All this had to be paid for, though, in those afternoons in her flat. What I know of the sexual capacities of others I have learned from books. With this knowledge I cannot say that excessive demands were made of me, but I believe I have said enough in this narrative to make it plain that my sexual charge was low and unreliable. In fact I dreaded those afternoons behind drawn curtains; in the end they drove me away. They began on my second visit to her flat; she had promised to tell me some stories. She was wearing a quilted pink housecoat or dressing-gown. I kissed her lightly on the forehead. A disagreeable scorched smell, I remember: she had just been to the hairdresser’s. Her expression didn’t change, and I was not prepared for her acknowledgement. She said, ‘Shall we go to bed?’ I was struck by the contrast between the calm, childish voice and what it was proposing. But it was familiar; I remembered. ‘Shall I show you my rude drawings?’ The sentence held an equal guilelessness. There could be no refusal.

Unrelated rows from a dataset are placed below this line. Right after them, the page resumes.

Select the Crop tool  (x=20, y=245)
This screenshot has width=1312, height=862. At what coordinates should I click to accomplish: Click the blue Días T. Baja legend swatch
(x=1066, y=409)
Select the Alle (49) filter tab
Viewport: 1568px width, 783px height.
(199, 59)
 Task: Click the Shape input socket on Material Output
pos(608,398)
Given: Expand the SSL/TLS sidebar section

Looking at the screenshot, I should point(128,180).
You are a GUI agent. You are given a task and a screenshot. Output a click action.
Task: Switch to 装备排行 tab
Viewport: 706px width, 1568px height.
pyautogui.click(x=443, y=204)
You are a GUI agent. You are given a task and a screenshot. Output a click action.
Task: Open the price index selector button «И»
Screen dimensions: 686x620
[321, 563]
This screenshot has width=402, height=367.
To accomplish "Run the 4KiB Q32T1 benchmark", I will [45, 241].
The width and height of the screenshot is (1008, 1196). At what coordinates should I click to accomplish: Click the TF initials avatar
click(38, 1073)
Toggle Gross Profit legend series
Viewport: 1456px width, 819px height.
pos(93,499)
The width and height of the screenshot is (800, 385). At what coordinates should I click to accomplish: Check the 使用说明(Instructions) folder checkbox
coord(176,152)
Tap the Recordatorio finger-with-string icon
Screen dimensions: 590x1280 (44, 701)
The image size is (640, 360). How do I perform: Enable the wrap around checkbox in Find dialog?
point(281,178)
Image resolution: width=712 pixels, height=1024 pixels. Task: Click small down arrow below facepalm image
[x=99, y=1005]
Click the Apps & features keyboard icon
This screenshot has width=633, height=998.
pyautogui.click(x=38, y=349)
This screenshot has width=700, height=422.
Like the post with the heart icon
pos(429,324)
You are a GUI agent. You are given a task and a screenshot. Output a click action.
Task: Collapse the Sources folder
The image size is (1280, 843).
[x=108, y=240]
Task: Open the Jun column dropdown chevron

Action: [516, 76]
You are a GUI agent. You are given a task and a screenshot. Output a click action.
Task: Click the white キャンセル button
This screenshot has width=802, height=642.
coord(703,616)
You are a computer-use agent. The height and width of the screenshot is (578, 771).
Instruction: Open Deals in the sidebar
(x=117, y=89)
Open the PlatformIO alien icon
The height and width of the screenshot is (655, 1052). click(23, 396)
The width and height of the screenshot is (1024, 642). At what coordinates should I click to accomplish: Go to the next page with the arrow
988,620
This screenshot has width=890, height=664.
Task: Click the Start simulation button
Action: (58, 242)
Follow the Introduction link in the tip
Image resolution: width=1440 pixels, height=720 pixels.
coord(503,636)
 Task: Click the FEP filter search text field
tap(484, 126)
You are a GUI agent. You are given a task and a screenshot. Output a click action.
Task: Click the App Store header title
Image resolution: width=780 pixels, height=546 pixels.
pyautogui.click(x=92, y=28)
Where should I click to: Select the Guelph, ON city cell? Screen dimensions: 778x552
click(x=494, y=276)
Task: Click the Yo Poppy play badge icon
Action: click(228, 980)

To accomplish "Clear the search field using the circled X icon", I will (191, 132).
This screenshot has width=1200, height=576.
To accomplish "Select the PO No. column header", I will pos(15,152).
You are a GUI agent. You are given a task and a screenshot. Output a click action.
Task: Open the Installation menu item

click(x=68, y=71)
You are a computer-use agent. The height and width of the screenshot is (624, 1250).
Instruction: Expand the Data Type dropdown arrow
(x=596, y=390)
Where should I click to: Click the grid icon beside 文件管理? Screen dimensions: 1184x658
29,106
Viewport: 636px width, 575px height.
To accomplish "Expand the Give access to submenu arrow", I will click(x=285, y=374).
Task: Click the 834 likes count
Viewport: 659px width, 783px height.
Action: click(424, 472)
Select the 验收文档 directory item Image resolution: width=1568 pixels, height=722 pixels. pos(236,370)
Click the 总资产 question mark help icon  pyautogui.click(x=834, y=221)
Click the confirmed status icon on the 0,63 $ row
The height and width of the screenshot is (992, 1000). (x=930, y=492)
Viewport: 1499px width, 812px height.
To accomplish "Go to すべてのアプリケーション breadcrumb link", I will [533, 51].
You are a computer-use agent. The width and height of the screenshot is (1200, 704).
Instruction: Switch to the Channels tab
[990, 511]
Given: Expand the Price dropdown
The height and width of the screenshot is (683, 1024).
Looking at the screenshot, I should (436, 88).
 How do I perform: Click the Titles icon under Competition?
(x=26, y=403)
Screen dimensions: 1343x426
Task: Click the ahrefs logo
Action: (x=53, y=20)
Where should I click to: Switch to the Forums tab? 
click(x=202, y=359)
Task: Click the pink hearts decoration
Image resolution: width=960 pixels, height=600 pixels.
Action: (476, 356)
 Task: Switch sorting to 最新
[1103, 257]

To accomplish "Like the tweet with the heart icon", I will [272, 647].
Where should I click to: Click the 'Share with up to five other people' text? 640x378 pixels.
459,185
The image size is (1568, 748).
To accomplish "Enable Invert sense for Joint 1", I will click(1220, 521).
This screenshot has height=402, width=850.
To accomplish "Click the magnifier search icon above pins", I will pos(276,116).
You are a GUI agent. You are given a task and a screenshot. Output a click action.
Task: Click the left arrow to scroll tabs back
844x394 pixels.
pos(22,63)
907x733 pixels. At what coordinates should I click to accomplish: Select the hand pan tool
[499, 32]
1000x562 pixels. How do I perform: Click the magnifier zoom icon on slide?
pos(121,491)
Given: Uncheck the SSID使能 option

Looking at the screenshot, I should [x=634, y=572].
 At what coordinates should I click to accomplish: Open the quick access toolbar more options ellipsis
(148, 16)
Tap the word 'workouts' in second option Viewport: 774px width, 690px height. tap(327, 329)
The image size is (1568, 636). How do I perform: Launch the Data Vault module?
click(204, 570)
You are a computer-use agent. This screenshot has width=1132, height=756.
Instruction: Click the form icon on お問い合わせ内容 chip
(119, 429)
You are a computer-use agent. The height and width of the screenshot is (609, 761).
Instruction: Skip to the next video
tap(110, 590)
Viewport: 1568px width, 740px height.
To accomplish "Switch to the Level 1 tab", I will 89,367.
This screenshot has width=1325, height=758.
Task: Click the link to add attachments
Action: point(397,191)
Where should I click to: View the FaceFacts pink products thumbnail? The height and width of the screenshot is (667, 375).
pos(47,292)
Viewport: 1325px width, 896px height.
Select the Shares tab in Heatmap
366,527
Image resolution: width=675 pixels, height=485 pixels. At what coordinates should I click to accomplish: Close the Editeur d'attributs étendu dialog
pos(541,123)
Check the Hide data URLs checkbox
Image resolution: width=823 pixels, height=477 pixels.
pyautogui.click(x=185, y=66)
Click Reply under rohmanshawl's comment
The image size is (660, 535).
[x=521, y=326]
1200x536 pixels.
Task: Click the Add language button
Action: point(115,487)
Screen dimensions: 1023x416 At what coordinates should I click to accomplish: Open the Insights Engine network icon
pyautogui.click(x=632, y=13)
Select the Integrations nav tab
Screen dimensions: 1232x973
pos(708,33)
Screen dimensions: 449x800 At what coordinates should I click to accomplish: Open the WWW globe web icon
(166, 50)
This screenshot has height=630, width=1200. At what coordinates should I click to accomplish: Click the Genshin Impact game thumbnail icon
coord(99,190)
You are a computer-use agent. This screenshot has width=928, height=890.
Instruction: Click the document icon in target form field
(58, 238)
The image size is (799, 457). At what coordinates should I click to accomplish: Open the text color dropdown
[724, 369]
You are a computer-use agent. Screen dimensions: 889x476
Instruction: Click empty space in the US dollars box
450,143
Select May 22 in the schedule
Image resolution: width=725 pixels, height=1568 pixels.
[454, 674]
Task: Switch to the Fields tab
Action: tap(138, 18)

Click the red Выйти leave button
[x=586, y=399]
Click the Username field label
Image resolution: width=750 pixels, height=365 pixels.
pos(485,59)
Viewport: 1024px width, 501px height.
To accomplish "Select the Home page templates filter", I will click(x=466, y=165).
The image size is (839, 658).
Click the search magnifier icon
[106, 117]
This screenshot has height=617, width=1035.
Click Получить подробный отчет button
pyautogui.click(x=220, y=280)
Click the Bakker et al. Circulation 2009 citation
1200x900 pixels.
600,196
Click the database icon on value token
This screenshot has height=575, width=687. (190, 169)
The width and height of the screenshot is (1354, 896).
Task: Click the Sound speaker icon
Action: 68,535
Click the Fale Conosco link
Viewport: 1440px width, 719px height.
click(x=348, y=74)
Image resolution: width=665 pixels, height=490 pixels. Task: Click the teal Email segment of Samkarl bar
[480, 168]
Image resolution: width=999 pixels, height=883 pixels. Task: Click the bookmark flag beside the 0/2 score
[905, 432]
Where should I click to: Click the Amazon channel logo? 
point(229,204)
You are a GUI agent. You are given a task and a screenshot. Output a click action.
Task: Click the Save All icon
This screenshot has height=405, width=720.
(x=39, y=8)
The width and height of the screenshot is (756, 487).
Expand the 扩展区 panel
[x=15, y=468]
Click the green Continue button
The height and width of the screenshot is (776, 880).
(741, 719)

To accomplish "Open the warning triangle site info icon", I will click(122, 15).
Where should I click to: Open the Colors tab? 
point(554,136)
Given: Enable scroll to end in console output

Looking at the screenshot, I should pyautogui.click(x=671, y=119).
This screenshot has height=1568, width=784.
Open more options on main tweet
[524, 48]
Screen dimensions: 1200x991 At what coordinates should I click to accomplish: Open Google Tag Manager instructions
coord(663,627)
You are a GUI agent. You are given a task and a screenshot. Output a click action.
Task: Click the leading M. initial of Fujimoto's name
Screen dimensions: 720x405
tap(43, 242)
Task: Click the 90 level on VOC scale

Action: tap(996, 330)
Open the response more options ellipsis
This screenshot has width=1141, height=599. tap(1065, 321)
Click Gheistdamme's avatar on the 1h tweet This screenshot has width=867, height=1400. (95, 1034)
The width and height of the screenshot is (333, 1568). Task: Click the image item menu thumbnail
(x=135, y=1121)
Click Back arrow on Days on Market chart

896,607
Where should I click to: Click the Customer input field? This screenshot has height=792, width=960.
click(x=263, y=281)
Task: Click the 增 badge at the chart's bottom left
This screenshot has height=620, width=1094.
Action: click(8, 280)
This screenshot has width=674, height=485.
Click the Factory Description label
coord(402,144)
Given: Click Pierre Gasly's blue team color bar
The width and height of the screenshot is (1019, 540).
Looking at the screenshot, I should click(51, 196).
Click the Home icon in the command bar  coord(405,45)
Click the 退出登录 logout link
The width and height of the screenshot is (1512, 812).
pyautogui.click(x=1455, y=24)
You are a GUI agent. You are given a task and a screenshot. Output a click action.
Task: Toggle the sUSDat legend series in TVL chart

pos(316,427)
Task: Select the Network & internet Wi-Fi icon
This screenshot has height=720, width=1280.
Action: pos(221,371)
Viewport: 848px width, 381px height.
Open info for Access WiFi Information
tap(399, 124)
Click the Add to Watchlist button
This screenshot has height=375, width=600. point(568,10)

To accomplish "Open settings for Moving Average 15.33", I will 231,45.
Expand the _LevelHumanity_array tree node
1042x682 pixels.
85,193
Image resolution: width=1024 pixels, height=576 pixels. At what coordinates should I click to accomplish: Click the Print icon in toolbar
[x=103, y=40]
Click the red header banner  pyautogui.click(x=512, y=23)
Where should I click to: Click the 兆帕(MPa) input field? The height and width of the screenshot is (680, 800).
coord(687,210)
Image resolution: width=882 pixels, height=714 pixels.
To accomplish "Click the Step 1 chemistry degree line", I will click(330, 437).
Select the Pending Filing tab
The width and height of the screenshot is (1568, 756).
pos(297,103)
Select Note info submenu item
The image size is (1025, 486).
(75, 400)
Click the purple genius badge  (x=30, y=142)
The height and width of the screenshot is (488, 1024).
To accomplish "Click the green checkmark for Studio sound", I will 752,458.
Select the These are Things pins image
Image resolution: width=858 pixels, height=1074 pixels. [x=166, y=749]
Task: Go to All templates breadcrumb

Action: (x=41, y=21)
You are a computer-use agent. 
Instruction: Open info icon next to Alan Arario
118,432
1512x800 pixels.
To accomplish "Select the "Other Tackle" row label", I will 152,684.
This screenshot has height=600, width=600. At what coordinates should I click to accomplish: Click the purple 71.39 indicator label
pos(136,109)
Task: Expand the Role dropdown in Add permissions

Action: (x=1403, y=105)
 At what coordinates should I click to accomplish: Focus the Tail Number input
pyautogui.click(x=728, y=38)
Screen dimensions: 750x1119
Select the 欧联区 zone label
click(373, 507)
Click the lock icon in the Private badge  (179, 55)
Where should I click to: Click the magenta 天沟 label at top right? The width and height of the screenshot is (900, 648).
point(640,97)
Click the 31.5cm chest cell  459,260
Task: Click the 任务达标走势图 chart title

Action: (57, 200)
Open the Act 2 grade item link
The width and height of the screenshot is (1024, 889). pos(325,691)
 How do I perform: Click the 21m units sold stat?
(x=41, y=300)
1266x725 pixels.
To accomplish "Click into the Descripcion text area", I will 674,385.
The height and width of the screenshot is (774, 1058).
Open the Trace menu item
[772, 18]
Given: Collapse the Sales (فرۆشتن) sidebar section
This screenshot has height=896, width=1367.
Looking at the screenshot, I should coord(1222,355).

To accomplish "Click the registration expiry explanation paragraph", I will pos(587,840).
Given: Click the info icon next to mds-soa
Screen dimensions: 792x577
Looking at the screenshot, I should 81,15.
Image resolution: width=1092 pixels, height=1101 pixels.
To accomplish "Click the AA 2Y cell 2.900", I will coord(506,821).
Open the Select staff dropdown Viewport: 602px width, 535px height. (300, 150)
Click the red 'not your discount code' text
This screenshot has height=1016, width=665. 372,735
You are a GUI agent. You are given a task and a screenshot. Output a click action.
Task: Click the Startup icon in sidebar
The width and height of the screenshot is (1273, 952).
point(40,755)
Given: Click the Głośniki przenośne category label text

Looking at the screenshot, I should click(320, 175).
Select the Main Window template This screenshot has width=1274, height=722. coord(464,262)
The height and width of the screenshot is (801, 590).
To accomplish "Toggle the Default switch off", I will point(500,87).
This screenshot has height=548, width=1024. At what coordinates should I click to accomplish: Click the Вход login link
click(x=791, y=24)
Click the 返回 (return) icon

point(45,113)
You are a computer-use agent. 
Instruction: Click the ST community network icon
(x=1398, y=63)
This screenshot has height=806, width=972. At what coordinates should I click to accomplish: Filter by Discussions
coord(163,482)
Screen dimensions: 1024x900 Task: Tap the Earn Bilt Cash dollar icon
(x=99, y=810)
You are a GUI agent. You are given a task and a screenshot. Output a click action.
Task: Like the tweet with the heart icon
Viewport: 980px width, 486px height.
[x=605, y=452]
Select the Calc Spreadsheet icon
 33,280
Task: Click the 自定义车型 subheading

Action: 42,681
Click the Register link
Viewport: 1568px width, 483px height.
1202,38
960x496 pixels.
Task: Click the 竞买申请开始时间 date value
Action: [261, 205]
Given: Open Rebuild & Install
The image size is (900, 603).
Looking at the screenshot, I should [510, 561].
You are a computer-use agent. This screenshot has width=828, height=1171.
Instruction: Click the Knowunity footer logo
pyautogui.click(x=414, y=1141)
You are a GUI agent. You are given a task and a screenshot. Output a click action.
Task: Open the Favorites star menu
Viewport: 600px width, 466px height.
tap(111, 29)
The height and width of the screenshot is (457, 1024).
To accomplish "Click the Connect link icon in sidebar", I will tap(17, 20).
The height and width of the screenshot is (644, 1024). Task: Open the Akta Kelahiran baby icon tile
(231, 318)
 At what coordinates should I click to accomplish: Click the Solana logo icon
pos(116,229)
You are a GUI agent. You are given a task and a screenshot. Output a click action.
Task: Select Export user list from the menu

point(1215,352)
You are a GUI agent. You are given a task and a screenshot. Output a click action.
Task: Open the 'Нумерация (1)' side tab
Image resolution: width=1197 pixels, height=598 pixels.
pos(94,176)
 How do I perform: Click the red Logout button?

Our love-making was standardized. It followed the pattern of that afternoon. It was divided into two parts. The first was dedicated to me; the second Stella claimed for herself. For the first part she lay on her side and was passive. For the second she straddled me, leaning back, resting her hands on the bed or on my shins; she was all motion; her eyes were closed; her skin went moist. She made no sound, except once, when she said, as though to herself, ‘Aren’t bodies wonderful?’ I did not share her view then; later I marvelled at her precision and honesty. Such small breasts as she leaned back! Such a private frenzy; I might not have been there. She was a little alarming. For me this speechless, prolonged second part was torment and torture. I sent my mind off on to other subjects, with such success once that, taking up a large picture book from the bedside table — it was about the treasures of Tutankhamen’s tomb, I believe — I heard myself saying, what I thought I was only thinking, ‘So you’ve got this.’ A swift, slight slap was the reply I received. I put the book down.